GOHONG (Arrahmah.com) – Indonesia adalah produsen minyak sawit tertinggi dunia, tapi itu telah menyebabkan perampasan tanah dan kekerasan terhadap masyarakat adatnya.
Anang Sugito (47), berdiri di depan kerumunan 100 orang. Ia menunjuk ke peta di dinding. Suaranya pecah ketika ia berbicara tentang masa depan desa Dayak, lansir Al Jazeera.
“Jika kita menjual hutan kita, anak-anak kita tidak akan memiliki lahan. Mereka akan memiliki anak-anak mereka sendiri, dan apa yang akan mereka lakukan?” Tanya Sugito, sekretaris desa untuk 7.000 kepala rumah tangga di Gohong. Ia seorang ayah dari lima anak mulai dari 10 sampai 18 tahun .
Di negara ini, para aktivis adat dan pemuka yang mempertahankan tanah, kadang-kadang diintimidasi, dilecehkan, dan dibunuh oleh perusahaan sawit dan antek-antek mereka. Banyak penduduk desa Dayak yang telah mengolah perladangan secara berpindah-pindah di hutan-hutan di Kalimantan Tengah selama ratusan tahun, tidak mengerti mengapa mereka harus pergi ke pengadilan untuk membela hutan yang telah dikonversi menjadi perkebunan kelapa sawit.
“Wajar saja, dan memang seharusnya, bagi kita melakukan segalanya untuk terus menguasai hak tanah kami,” kata Abdul Muin, seorang etnis Dayak yang berasal dari desa tetangga Dusun Sei kepada Al Jazeera. Disana, penduduk desa telah mengajukan tuntutan hukum terhadap perusahaan kelapa sawit dengan konsesi 11.000 hektar hutan lahan gambut.
* * * * * * *
SOAL YANG DIBERIKAN 1
Tuliskan ulang tanpa mengubah apa pun bagian berita tentang sawit dan tanah adat Dayak, dari "Di negara ini, para" sampai "perkebunan kelapa sawit.".
SOAL YANG DIBERIKAN 2
Sambung berita tentang sengketa lahan sawit di Kalimantan Tengah, mulai dari setelah kalimat terakhirnya.

BARIS YANG DIBERIKAN
* * * * * * *
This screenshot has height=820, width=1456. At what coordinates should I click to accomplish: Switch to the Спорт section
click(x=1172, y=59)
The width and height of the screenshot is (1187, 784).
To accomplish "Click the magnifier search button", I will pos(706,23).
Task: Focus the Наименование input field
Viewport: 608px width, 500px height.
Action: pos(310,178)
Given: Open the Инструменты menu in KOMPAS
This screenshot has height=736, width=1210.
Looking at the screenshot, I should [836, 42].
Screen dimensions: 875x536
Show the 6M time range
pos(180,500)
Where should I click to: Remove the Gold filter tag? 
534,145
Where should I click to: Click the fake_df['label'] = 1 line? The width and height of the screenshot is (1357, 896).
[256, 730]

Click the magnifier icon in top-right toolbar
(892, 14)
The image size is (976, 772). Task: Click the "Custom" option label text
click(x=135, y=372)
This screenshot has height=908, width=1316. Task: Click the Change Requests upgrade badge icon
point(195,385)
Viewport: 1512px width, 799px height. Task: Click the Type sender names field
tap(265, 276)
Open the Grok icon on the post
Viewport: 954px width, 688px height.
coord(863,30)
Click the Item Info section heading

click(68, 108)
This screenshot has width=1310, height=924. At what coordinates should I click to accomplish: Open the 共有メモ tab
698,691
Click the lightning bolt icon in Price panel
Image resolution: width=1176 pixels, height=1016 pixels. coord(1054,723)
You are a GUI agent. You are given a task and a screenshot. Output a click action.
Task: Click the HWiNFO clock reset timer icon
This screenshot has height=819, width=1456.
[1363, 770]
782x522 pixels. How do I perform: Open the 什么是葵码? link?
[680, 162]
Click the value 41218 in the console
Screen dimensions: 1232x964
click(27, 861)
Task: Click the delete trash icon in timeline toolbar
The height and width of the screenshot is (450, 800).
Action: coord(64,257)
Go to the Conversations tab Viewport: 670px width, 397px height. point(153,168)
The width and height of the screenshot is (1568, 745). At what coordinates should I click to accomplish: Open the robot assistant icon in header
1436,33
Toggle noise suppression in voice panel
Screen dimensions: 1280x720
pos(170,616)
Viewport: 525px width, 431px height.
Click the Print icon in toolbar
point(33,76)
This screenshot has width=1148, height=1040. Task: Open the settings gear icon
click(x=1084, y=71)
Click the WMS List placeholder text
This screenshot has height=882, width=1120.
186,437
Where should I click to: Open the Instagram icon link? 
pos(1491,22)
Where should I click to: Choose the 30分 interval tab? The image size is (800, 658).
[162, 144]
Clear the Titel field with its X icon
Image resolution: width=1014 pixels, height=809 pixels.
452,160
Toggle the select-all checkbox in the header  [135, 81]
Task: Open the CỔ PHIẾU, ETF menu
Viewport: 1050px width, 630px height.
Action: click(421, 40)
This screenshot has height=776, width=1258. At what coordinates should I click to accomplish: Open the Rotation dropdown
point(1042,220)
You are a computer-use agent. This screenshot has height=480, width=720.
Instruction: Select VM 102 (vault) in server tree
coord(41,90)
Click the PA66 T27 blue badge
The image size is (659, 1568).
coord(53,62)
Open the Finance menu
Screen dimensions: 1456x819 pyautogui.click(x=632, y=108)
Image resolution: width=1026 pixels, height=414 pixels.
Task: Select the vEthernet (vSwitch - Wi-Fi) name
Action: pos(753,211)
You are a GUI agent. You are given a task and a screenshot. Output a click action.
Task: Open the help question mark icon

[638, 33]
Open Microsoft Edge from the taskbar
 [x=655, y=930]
* * * * * * *
HASIL TUGAS 1
Di negara ini, para aktivis adat dan pemuka yang mempertahankan tanah, kadang-kadang diintimidasi, dilecehkan, dan dibunuh oleh perusahaan sawit dan antek-antek mereka. Banyak penduduk desa Dayak yang telah mengolah perladangan secara berpindah-pindah di hutan-hutan di Kalimantan Tengah selama ratusan tahun, tidak mengerti mengapa mereka harus pergi ke pengadilan untuk membela hutan yang telah dikonversi menjadi perkebunan kelapa sawit.

HASIL TUGAS 2
Sementara sejauh ini, alhamdulillah 11 perusahaan telah dicabut izin operasinya. Sebagai negara tuan rumah lebih dari 2.500 pemasok lokal, Muin mengatakan, “kita masih harus terus-menerus berjuang untuk menangkis mereka.
Permintaan minyak sawit dan energi di Indonesia terus mendorong deforestasi dan penggusuran komunitas lokal. Negara ini telah kehilangan 64 juta hektar hutan tropis untuk agribisnis dalam lima dekade terakhir, menurut Institut Penelitian Dunia (WRI), organisasi penelitian internasional yang berfokus pada energi berkelanjutan dan konservasi.
Dalam beberapa tahun terakhir, perjanjian bilateral miliar dolar dengan Norwegia telah mendorong pemerintah Indonesia untuk mengeluarkan moratorium terhadap pembukaan lahan hutan untuk melindungi carbon-load pada lahan gambutnya. Hal ini sungguh tidak membantu masalah kerusakan bumi Kalimantan.
Kelompok adat di Kalimantan Tengah dan pendukung mereka, terus menyerukan pengakuan hak-hak mereka dalam konteks pengembangan lahan, juga untuk menghentikan pelanggaran HAM terhadap komunitas mereka serta melestarikan cara hidup mereka.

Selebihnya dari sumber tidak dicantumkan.